== Extract ==

New Delhi: Will synthetic bacteria engineered to secrete petrol, or specialized DNA that can power microprocessor chips come out of an Indian laboratory? The Council for Scientific and Industrial Research, or CSIR, the largest network of research laboratories in the country hopes so and is drafting a long-term strategy to give the nascent, but zany science of synthetic biology a fillip.
Towering success: J. Craig Venter, who is close to synthesizing a new bacteria, is the one of the most famous synthetic biologists. Photograph: Jamie Rector / Bloomberg
CSIR’s strategy includes a proposal for collaboration with the Berkeley Center for Synthetic Biology, or BCSB, at the University of California, one of the pioneering institutions in the field.
According to a scientist, who didn’t wish to be identified, at CSIR’s international affairs division, which is involved in the programme: “While a major programme on synthetic biology is certainly on the anvil, we are still finalizing an MoU with Jay Keasling, BCSB’s director.”
Keasling didn’t respond to an email from Mint.
On the scientific front, the programme will broadly focus on energy and health. Siddhartha Roy, director of the Indian Institute of Chemical Biology; Girish Sahni of the Institute of Microbial Technology ; and B.D. Kulkarni at the National Chemical Laboratory — all CSIR labs — will coordinate the programme.
“Energy, health and designing micromachines, which can be used for applications including drug delivery, are the current focus areas of the programme,” said Roy.
Even as the agreement with BCSB is being finalized, a series of meetings are being carried out with scientists across the country, who could be involved with the programme, said the scientist at CSIR’s international affairs division.
“Different universities and different researchers have their own interpretation of synthetic biology,” said P. Balram, director of the Indian Institute of Science, Bangalore. The 100-year-old institution plans an inter-disciplinary centre which will have synthetic biology as one of its focus areas.
One approach is to use biological “parts”, such as enzymes to design novel systems.
For instance, Keasling, a leading researcher in the field, has put some specially cloned genes in yeast to make it produce artemisinic acid, a precursor to anti-malarial drug artemisinin.
Normally, artemisinin is only available from Chinese herb Artemisia annua, and costs about $2.50 (around Rs268) a dose.

===
== Dataset excerpt ==

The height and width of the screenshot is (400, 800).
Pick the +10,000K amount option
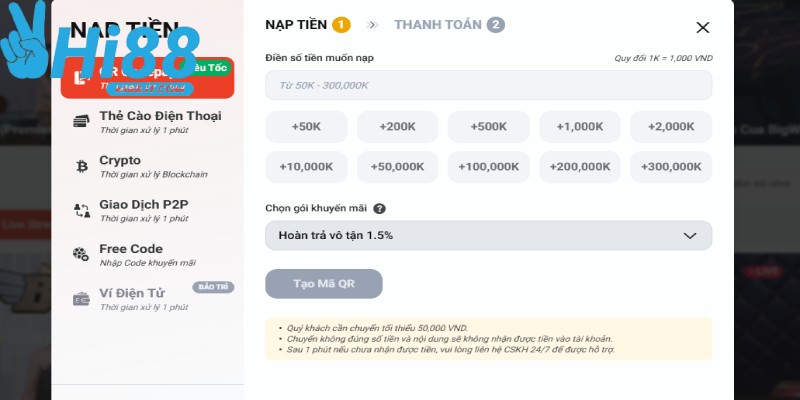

===

Tasks to perform:
**a.** Answer these from the article on CSIR's synthetic biology plans:
(i) At which university is the Berkeley Center for Synthetic Biology?
(ii) Who is the director of the Indian Institute of Chemical Biology?
(iii) What did Keasling get yeast to produce by adding specially cloned genes?
**b.** Pick up the article on CSIR's synthetic biology plans at the point where it stops, and keep going.

Expected responses:
**a.**
(i) The University of California.
(ii) Siddhartha Roy.
(iii) Artemisinic acid, a precursor to the anti-malarial drug artemisinin.

**b.**
The researchers at his lab are trying to re-engineer E.Coli, a well known bacterium to produce artemisinin to bring down the cost of the drug to $0.25, says a statement on the lab’s website.
“So in one way, it’s like using standard parts such as nuts, bolts and washers to create a new engine, except that this time we are creating novel living organisms, to perform a specific function,” said Roy.
Then there are other scientists who are trying to understand the exact working action of certain proteins, and attempting to design mechanical systems that mimic their actions.
Trying to imitate the precise actions of the human esophagus, researchers at the Fraunhofer Institute for Mechanics of Materials in Germany, have made a miniature pump that can be fitted in the body and be used to administer extremely small, exact variable dosages of medicine.
The most famous of the synthetic biology pioneers is J. Craig Venter, who is close to synthesizing a completely new bacteria, with every fragment of its DNA being made in a lab.
S. Ramachandran of the Institute of Genomics and Integrative Biology, which is into genome analysis, said a crucial application of synthetic biology is in making “protein pumps”.
“Some bacteria naturally make molecules, which can be useful as potential drug candidates. But it’s hard to make them give up these molecules. However, we can use certain proteins from other organisms, which can push out the molecule from the bacteria. That’s going to be one of the most important applications of synthetic biology,” said Ramachandran.